MT can provide greater benefits and less frustration as long as reasonable expectations are set and complementary strategies are put into place. | However, Machine Translation (MT) keeps raising hopes and disillusionment. If readability and accuracy are to be guaranteed, it is necessary to invest heavily in post-editing what MT has produced. Post-editing has become by now one of the most disliked tasks by translators. As pointed out by an experienced researcher, translators still find it easier retranslating than post-editing MT (O'Brien, 2006). As a result, the benefits of using MT remain being questioned all the time.
In this context, it should be explored how manual MT post-editing can be addressed in a way that makes it an easier task and enables companies to draw real benefits. There are a number of parallel strategies that can be implemented in order to achieve this. One of them is specifying the scope of manual MT post-editing and sticking to it stoically.
Narrowing down the scope of manual post-editing
If post-editing MT aims at delivering the same high quality as human translation, does it not defeat the purpose of using MT?
On the other hand, is language quality no longer important as long as MT makes good business sense? (Schaler, 2004).
Whether we like it or not, the scope and limitations of MT need to be understood and accepted. We need to "stop dreaming (...) and take our expectations to a reasonable level" (Champollion, 2001). But where is the right balance?
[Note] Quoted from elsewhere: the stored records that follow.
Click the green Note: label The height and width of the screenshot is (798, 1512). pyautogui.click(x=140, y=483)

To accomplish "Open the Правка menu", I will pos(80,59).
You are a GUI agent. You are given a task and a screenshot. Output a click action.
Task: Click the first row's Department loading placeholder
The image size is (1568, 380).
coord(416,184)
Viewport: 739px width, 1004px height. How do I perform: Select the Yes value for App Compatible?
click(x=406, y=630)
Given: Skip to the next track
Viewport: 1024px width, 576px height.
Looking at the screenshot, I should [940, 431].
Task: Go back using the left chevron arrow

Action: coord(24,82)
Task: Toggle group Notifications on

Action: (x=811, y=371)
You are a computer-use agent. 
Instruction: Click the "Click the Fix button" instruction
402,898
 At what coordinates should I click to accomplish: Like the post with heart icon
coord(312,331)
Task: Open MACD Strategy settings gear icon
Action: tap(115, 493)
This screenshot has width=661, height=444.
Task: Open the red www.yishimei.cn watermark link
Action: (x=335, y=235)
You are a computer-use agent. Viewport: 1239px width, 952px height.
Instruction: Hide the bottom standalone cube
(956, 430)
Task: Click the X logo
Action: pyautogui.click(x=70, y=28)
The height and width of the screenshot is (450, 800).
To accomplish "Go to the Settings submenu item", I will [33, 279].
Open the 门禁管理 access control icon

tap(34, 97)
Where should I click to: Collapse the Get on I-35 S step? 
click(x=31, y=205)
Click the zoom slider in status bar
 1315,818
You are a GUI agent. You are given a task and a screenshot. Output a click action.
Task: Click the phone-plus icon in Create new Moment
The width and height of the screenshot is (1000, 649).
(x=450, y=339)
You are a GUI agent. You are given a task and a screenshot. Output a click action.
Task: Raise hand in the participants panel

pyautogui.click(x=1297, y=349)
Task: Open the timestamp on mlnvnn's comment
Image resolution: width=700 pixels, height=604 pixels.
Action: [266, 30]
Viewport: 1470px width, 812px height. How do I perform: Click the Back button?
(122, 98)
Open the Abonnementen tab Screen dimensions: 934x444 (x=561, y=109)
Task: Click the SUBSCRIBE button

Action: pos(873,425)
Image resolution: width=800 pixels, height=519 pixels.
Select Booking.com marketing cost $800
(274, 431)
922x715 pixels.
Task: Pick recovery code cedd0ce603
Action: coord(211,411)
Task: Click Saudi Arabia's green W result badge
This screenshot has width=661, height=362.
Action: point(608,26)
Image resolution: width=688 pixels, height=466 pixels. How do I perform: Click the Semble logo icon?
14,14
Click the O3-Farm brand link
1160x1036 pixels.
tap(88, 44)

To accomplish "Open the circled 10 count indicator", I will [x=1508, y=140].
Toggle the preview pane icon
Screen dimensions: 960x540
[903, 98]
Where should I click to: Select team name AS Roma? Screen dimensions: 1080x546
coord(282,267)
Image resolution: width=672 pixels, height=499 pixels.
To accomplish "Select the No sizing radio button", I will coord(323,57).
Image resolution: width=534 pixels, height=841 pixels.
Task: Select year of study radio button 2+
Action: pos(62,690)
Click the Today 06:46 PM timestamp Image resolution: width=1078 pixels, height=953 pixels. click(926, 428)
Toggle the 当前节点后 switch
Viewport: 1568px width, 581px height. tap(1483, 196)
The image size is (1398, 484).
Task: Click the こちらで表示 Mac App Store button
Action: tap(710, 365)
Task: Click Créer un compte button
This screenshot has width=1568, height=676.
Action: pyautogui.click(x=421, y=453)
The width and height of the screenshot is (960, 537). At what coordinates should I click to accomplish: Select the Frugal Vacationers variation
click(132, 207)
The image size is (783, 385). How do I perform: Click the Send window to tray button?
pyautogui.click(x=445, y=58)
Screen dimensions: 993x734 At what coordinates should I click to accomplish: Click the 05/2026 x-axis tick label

A close look at the types of corrections made during manual MT post-editing reveals the vast amounts of time, effort, and money "unnecessarily" spent in making merely stylistic corrections. While high stylistic quality is to be expected from human translations, it does not seem reasonable to expect the same from MT... or from manual MT post-editing. It needs to be examined, therefore, to what extent the scope of post-editing could be limited to what is strictly necessary in order to transmit the information with accuracy and correction.
For instance, it could be agreed that readers of manuals and user guides can tolerate a certain level of "artificial" language as long as it is intelligible, accurate, and grammatically correct. Based on this assumption, linguistic corrections could be reduced to just fixing the following types of errors:
- Grammatical and syntax errors: e.g. wrong concordance (number, gender) and word order causing grammatical problems.
- Misspellings and punctuation errors: e.g. missing accents, wrong capitalization.
- Mistranslations: e.g. wrong use of key terminology; correct sentences with a different meaning from the source.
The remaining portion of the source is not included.